- WORK TO BE COMPLETED -
Return the listing below verbatim, every line unchanged and in the same order.
• • • • •
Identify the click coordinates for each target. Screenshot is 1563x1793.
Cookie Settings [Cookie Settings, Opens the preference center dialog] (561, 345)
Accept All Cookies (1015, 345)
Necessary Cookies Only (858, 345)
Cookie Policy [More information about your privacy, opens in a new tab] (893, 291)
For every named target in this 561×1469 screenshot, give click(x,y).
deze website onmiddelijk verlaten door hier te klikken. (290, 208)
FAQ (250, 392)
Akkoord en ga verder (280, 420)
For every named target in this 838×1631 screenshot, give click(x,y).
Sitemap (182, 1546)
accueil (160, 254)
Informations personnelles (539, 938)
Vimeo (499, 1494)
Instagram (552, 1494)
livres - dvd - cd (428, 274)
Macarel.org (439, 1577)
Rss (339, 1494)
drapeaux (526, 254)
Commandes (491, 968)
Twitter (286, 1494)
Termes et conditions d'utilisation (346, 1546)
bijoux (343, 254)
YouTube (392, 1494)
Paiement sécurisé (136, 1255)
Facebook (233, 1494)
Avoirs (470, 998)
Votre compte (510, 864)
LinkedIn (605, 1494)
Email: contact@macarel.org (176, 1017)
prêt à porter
• • • • •
- RESULT OF THE EXERCISE -
Identify the click coordinates for each target. Screenshot is 1563x1793.
Cookie Settings [Cookie Settings, Opens the preference center dialog] (561, 345)
Accept All Cookies (1015, 345)
Necessary Cookies Only (858, 345)
Cookie Policy [More information about your privacy, opens in a new tab] (893, 291)
For every named target in this 561×1469 screenshot, give click(x,y).
deze website onmiddelijk verlaten door hier te klikken. (290, 208)
FAQ (250, 392)
Akkoord en ga verder (280, 420)
For every named target in this 838×1631 screenshot, give click(x,y).
Sitemap (182, 1546)
accueil (160, 254)
Informations personnelles (539, 938)
Vimeo (499, 1494)
Instagram (552, 1494)
livres - dvd - cd (428, 274)
Macarel.org (439, 1577)
Rss (339, 1494)
drapeaux (526, 254)
Commandes (491, 968)
Twitter (286, 1494)
Termes et conditions d'utilisation (346, 1546)
bijoux (343, 254)
YouTube (392, 1494)
Paiement sécurisé (136, 1255)
Facebook (233, 1494)
Avoirs (470, 998)
Votre compte (510, 864)
LinkedIn (605, 1494)
Email: contact@macarel.org (176, 1017)
prêt à porter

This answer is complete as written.